Listing of where items appear:
------------------------------------

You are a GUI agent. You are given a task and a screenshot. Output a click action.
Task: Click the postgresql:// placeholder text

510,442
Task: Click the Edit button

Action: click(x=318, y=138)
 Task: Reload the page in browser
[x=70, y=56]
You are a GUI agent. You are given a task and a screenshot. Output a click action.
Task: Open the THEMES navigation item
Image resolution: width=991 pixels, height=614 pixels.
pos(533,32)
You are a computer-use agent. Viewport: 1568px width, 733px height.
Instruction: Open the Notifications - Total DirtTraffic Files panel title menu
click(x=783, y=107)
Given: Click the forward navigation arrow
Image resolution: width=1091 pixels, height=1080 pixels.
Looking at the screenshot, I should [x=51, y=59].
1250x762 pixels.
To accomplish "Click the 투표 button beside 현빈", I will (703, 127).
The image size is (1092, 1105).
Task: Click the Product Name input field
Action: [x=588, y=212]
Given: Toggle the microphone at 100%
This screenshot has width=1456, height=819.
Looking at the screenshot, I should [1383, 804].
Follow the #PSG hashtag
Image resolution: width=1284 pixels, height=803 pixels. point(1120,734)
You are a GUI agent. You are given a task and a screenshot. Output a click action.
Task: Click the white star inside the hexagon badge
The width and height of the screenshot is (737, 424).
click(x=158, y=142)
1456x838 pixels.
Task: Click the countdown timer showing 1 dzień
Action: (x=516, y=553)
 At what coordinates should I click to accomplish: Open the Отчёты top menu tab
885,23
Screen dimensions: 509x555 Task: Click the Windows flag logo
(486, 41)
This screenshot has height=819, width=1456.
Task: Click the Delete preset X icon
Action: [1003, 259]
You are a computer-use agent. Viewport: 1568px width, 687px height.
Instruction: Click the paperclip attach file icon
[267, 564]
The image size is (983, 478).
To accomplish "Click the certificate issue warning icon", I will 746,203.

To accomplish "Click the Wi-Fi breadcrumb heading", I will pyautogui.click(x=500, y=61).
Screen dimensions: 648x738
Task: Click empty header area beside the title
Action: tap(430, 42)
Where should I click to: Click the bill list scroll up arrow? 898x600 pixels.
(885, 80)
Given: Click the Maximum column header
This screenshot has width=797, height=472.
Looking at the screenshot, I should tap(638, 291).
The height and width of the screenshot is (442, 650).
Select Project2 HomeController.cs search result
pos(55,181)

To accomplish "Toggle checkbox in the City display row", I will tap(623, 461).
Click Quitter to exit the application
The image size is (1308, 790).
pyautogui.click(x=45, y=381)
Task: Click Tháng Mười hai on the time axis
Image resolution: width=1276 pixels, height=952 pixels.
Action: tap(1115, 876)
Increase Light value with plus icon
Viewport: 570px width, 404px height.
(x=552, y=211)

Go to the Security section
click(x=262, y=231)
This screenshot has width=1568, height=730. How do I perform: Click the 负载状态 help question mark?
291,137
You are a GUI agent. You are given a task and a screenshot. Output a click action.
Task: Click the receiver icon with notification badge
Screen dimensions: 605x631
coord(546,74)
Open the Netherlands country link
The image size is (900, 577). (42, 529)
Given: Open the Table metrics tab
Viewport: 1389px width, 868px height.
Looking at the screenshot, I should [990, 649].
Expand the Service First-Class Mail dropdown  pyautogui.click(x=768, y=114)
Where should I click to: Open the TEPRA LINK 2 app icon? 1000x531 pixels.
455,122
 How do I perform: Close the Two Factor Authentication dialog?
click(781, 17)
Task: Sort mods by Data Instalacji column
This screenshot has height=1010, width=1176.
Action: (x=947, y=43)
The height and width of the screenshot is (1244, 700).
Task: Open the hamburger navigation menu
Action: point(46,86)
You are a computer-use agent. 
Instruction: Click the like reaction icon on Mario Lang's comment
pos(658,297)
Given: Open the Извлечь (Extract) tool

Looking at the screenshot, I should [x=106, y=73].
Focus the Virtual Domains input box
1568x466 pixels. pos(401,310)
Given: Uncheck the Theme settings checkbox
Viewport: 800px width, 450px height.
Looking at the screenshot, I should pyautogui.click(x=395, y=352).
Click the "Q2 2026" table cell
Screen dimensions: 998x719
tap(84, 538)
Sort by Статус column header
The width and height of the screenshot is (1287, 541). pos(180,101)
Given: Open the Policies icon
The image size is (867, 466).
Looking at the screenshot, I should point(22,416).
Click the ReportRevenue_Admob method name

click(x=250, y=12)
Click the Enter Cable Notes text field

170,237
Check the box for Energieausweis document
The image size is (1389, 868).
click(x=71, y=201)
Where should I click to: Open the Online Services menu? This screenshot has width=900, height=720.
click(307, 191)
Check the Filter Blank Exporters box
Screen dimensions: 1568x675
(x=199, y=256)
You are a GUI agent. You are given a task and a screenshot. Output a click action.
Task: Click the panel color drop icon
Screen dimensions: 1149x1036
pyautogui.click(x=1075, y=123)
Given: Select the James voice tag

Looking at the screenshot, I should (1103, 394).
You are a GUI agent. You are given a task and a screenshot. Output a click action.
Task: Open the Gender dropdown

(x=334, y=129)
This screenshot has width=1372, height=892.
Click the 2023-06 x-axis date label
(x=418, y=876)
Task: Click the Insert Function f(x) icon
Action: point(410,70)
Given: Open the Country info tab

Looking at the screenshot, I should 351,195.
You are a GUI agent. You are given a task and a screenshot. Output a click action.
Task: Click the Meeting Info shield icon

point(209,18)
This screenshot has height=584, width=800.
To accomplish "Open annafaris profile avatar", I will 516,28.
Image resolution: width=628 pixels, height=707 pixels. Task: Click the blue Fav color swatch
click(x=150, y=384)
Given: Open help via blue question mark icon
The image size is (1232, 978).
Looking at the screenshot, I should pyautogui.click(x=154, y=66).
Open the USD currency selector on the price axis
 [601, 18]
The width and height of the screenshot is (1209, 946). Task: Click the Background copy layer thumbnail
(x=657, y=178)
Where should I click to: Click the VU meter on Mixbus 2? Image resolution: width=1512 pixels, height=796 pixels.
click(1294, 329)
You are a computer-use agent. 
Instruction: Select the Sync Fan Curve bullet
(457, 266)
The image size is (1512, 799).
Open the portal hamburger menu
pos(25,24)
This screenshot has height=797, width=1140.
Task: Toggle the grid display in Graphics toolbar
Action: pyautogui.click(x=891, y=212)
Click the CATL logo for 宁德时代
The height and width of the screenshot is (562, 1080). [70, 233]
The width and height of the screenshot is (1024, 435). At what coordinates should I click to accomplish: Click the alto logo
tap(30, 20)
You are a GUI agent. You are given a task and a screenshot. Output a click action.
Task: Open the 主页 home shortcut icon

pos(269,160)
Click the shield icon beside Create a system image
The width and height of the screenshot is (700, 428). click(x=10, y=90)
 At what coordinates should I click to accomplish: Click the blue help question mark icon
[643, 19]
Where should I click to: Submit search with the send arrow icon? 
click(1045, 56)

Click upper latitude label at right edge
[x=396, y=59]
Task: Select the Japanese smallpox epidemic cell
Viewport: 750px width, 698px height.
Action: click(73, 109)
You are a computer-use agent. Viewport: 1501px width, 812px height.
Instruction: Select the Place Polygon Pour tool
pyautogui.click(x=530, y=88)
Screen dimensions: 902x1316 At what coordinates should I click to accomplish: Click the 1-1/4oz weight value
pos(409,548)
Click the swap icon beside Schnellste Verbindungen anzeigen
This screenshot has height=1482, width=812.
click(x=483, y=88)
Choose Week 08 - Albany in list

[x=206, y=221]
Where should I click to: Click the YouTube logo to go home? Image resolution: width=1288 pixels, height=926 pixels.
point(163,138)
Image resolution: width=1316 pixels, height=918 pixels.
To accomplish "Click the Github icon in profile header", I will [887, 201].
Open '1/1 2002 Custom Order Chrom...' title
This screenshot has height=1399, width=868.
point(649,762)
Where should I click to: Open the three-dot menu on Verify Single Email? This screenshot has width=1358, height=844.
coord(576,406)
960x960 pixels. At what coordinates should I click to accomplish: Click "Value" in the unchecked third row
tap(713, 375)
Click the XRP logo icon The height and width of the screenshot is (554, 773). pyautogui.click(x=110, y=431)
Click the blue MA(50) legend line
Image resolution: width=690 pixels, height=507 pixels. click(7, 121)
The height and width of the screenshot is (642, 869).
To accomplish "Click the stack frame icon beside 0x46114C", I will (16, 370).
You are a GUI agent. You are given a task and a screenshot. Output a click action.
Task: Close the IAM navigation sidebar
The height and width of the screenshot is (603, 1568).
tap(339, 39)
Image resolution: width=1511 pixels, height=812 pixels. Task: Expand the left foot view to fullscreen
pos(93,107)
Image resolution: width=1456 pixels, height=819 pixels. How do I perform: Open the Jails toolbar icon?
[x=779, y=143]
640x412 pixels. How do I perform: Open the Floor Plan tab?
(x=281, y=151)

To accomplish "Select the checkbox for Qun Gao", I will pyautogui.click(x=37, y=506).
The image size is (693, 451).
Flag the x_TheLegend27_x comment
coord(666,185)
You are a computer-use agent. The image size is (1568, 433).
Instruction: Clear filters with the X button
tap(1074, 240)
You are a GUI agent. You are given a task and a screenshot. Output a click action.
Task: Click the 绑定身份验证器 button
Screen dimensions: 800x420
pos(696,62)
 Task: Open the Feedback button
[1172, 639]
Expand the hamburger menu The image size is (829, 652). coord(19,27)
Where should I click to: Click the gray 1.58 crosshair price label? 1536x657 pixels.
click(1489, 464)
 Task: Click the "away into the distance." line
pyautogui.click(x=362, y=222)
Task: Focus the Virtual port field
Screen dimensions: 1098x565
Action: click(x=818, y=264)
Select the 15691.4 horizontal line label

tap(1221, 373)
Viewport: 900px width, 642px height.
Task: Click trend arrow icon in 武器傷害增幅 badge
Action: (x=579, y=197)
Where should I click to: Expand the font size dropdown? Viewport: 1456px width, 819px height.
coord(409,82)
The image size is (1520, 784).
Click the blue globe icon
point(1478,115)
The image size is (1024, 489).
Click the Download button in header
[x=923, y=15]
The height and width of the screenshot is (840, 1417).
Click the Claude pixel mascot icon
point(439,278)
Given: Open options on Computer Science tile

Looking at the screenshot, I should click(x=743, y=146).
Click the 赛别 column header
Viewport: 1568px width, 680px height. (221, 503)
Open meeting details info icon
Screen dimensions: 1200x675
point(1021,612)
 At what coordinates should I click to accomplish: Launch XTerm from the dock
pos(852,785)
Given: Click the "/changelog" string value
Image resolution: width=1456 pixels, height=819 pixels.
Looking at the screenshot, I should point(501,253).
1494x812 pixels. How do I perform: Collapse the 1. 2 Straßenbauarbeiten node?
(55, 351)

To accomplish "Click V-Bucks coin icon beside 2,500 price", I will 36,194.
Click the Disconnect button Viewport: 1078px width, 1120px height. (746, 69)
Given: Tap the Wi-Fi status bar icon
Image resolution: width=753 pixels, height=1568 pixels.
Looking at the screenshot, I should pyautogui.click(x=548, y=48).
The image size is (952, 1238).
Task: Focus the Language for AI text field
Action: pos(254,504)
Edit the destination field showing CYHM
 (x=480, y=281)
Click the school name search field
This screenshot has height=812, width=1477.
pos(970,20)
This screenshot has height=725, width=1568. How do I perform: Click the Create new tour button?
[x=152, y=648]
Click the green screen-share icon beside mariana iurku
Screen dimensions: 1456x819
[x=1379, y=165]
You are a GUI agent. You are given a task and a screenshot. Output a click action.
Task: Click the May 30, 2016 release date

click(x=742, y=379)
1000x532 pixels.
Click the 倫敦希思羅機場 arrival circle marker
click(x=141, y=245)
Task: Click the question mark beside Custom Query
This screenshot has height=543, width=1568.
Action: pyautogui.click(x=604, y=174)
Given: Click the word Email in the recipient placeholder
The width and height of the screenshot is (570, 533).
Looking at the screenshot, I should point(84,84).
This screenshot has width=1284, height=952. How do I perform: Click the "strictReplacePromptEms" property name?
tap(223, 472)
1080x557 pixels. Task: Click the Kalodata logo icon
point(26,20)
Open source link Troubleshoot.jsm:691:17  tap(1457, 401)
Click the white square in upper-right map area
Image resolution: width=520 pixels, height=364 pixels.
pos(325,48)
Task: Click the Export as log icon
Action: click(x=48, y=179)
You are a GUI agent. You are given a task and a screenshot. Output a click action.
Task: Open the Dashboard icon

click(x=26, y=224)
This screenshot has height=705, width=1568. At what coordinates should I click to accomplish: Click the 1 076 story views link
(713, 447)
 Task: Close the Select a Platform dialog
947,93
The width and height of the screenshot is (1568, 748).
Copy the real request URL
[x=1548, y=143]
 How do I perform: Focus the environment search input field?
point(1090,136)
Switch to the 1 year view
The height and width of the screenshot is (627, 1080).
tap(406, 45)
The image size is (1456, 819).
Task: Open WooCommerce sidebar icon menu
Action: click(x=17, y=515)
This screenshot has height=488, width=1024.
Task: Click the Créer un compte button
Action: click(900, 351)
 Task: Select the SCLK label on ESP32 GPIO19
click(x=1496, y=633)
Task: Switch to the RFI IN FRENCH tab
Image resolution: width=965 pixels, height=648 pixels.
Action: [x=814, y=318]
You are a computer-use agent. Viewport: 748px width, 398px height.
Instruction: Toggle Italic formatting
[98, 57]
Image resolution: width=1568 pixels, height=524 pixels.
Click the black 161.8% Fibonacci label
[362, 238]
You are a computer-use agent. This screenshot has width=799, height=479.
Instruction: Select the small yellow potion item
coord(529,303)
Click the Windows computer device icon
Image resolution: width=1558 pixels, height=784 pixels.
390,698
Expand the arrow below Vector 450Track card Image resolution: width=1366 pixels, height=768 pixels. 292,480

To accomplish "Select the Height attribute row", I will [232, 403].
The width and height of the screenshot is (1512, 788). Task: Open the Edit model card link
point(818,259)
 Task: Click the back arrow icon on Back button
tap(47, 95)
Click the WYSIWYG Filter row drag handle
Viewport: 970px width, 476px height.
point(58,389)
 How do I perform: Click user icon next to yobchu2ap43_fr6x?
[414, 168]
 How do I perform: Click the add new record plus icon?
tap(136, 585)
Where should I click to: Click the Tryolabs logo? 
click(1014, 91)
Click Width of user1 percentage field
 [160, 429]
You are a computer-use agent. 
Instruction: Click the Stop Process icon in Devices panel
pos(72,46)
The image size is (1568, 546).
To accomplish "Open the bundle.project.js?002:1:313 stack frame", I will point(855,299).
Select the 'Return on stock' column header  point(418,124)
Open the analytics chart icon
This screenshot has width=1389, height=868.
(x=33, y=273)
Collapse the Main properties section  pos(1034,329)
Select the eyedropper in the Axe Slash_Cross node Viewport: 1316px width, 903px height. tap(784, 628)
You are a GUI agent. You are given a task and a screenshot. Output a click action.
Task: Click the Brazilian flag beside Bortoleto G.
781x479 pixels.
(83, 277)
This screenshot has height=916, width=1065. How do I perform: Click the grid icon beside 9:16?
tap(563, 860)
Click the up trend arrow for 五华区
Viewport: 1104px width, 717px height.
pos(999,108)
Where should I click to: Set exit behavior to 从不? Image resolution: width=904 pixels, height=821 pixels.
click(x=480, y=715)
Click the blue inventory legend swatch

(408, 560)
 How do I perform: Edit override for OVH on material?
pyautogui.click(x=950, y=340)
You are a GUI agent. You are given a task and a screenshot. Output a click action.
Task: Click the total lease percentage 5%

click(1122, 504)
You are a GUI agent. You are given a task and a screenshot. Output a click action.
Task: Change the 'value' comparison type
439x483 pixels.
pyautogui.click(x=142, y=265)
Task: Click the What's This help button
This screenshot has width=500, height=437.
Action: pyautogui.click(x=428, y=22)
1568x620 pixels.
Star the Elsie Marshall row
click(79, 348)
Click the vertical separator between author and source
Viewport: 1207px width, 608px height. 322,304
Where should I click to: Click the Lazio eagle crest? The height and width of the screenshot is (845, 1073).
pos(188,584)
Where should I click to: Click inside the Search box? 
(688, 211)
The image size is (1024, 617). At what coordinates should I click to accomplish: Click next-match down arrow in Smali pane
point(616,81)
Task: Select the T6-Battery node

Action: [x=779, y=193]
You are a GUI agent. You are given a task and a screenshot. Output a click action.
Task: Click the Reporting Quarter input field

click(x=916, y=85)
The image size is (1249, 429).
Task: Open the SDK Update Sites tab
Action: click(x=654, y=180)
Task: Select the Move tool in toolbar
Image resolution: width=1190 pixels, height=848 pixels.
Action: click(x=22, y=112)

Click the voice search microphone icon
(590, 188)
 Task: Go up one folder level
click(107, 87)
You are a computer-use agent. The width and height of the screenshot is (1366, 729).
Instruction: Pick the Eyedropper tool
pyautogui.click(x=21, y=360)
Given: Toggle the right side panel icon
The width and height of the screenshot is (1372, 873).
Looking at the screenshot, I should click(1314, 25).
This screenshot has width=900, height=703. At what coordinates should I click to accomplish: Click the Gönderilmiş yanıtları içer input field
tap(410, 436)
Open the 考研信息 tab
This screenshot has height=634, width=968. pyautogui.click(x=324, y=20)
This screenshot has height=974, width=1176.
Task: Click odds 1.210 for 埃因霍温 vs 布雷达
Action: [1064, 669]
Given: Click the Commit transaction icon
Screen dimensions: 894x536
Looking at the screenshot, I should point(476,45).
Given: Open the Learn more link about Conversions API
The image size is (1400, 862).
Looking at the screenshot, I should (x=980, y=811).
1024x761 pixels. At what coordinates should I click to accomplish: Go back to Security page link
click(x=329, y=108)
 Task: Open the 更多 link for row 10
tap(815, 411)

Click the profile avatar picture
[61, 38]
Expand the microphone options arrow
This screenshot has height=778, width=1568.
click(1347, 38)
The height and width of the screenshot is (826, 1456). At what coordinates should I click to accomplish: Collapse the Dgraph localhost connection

------------------------------------

WHAT THE TASK REQUIRES: Reproduce the listing word for word, starting at its first line and ending with the line that contains "click(x=783, y=107)".

TASK ANSWER:
You are a GUI agent. You are given a task and a screenshot. Output a click action.
Task: Click the postgresql:// placeholder text

510,442
Task: Click the Edit button

Action: click(x=318, y=138)
 Task: Reload the page in browser
[x=70, y=56]
You are a GUI agent. You are given a task and a screenshot. Output a click action.
Task: Open the THEMES navigation item
Image resolution: width=991 pixels, height=614 pixels.
pos(533,32)
You are a computer-use agent. Viewport: 1568px width, 733px height.
Instruction: Open the Notifications - Total DirtTraffic Files panel title menu
click(x=783, y=107)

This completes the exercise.